Kavli Affiliate: Menno Veldhorst

| First 5 Authors: Anantha S. Rao, Donovan Buterakos, Barnaby van Straaten, Valentin John, Cécile X. Yu

| Summary:

Arrays of gate-defined semiconductor quantum dots are among the leading
candidates for building scalable quantum processors. High-fidelity
initialization, control, and readout of spin qubit registers require exquisite
and targeted control over key Hamiltonian parameters that define the
electrostatic environment. However, due to the tight gate pitch, capacitive
crosstalk between gates hinders independent tuning of chemical potentials and
interdot couplings. While virtual gates offer a practical solution, determining
all the required cross-capacitance matrices accurately and efficiently in large
quantum dot registers is an open challenge.
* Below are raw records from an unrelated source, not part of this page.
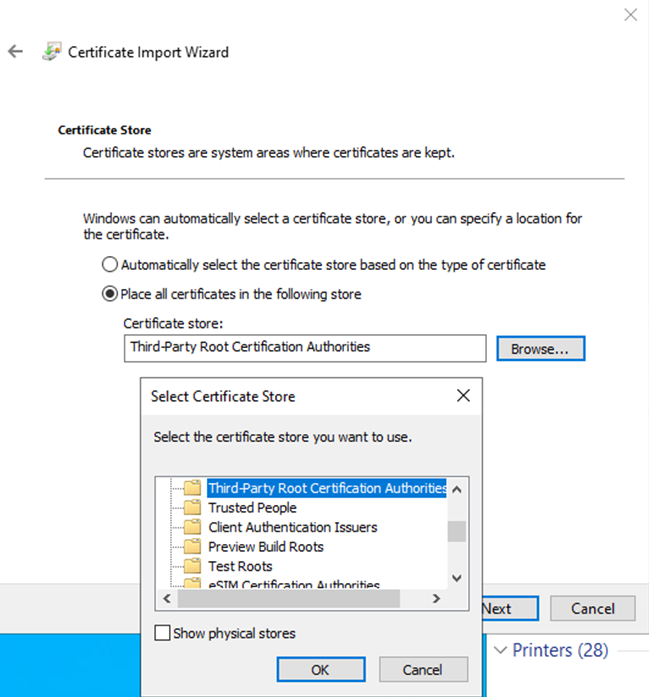Click the Preview Build Roots folder icon
Viewport: 649px width, 697px height.
tap(192, 547)
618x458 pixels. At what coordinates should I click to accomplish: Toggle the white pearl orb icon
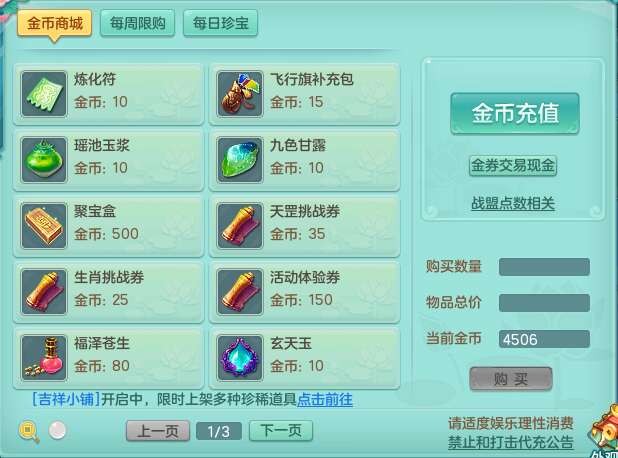coord(58,430)
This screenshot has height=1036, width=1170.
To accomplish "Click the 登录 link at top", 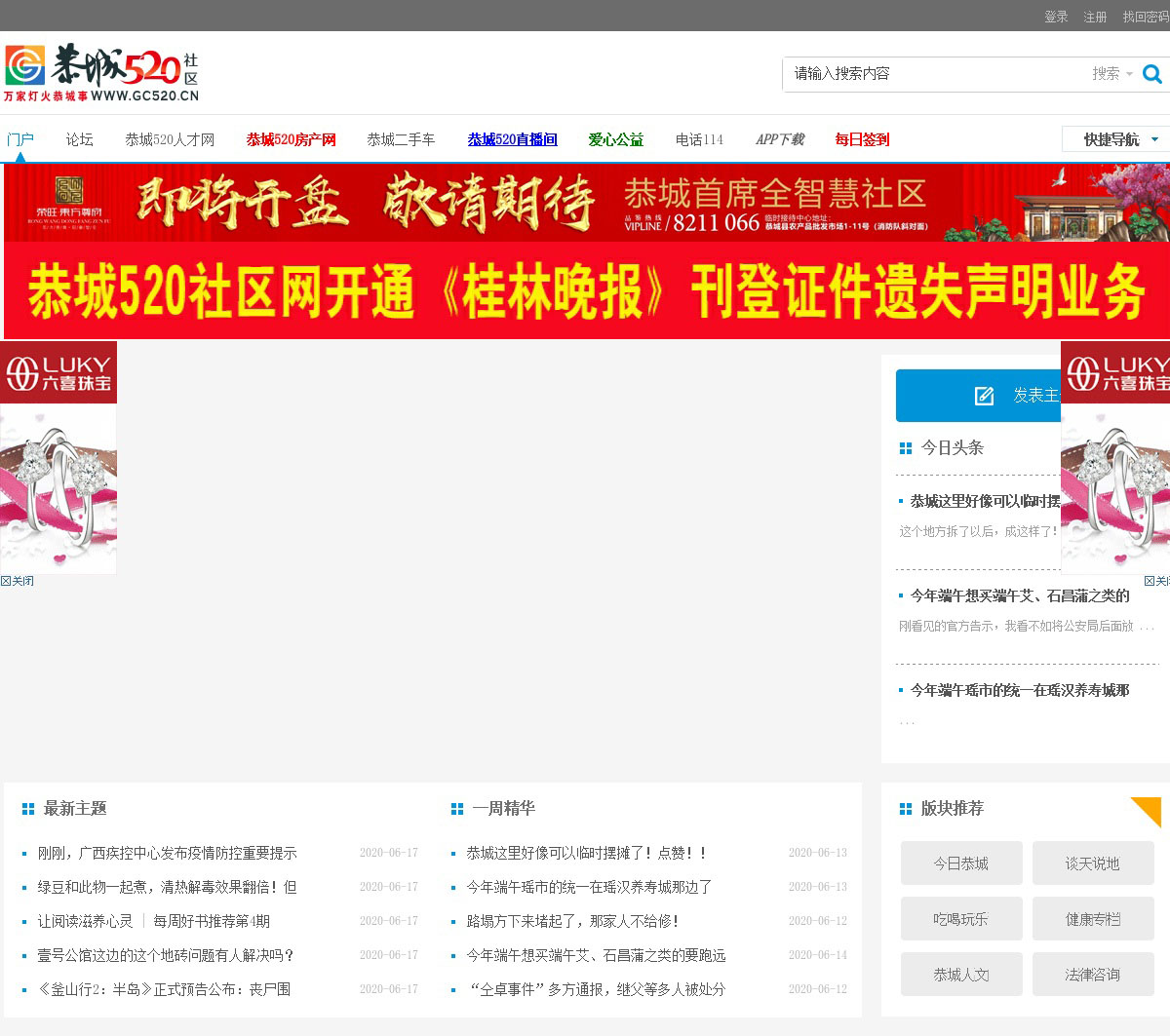I will coord(1056,17).
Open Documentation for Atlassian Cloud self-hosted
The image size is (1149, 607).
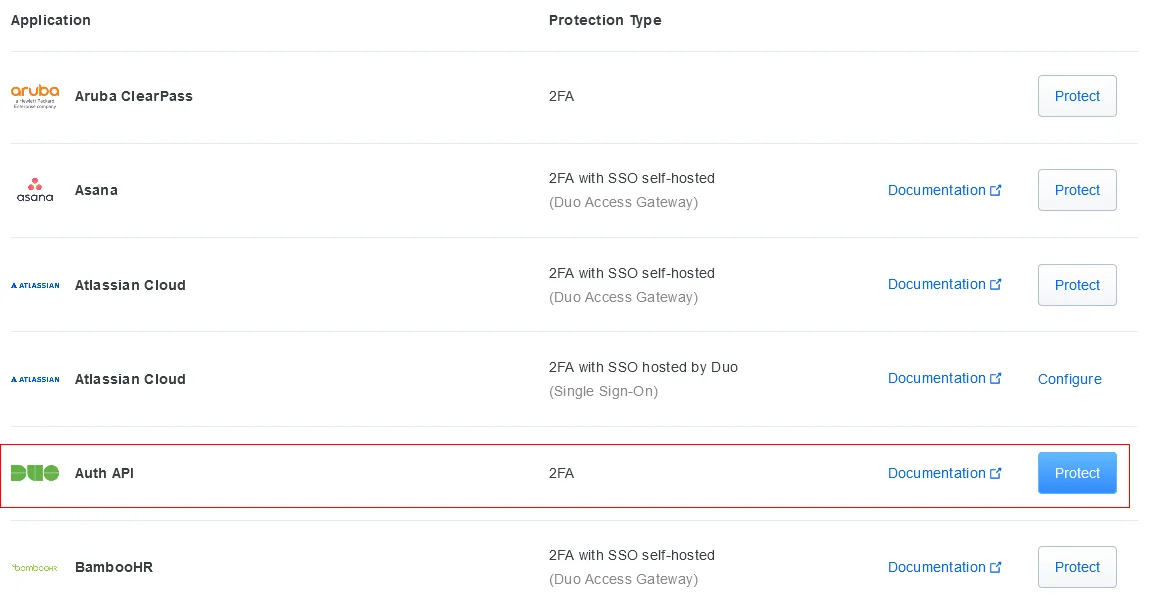937,284
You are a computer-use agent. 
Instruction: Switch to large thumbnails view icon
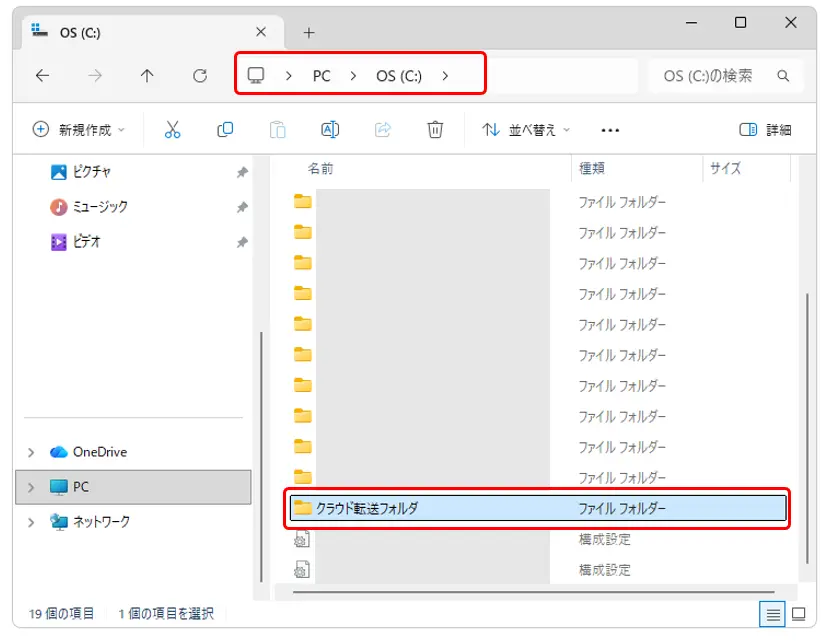coord(799,613)
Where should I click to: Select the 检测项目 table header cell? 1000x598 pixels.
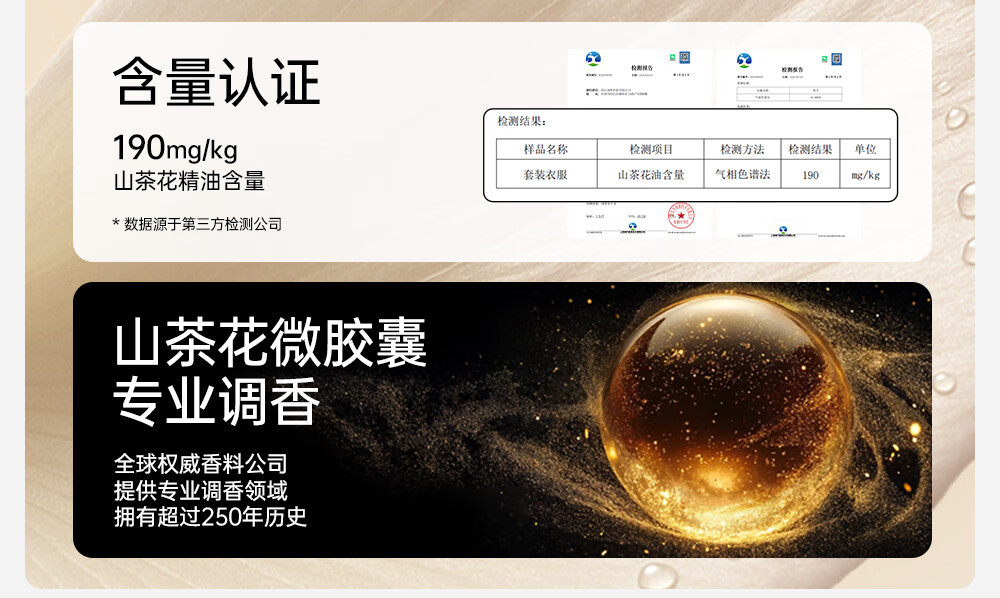[651, 149]
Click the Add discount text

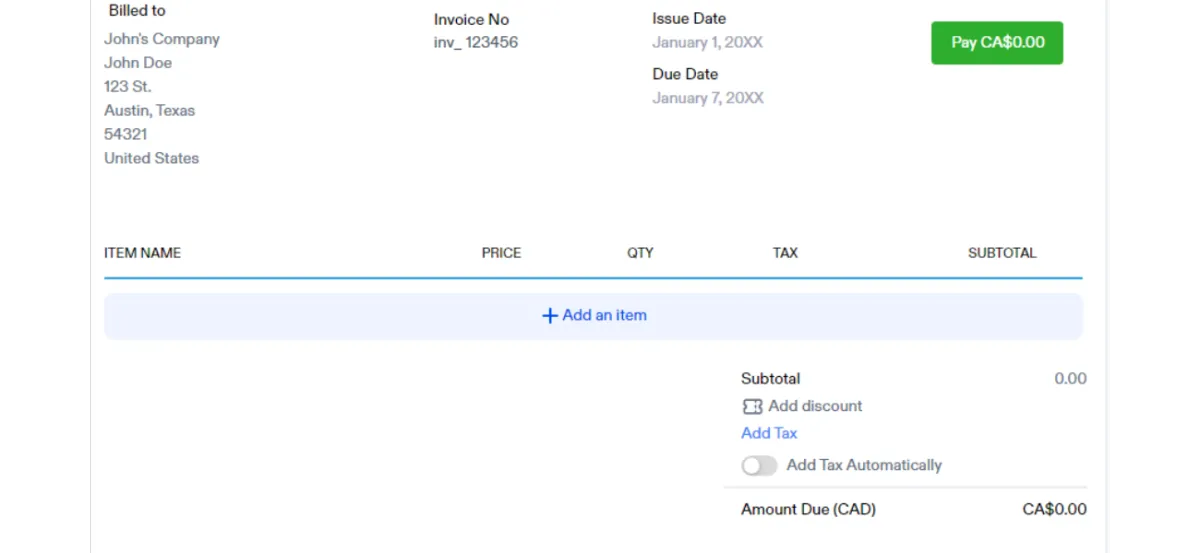pyautogui.click(x=815, y=406)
Here, we establish a Modular
Automated Virtualization System (MAViS) — a general and modular framework for
autonomously constructing a complete stack of multi-layer virtual gates in real
time. Our method employs machine learning techniques to rapidly extract
features from two-dimensional charge stability diagrams. We then utilize
computer vision and regression models to self-consistently determine all
relative capacitive couplings necessary for virtualizing plunger and barrier
gates in both low- and high-tunnel-coupling regimes. Using MAViS, we
successfully demonstrate accurate virtualization of a dense two-dimensional
array comprising ten quantum dots defined in a high-quality Ge/SiGe
heterostructure. Our work offers an elegant and practical solution for the
efficient control of large-scale semiconductor quantum dot systems.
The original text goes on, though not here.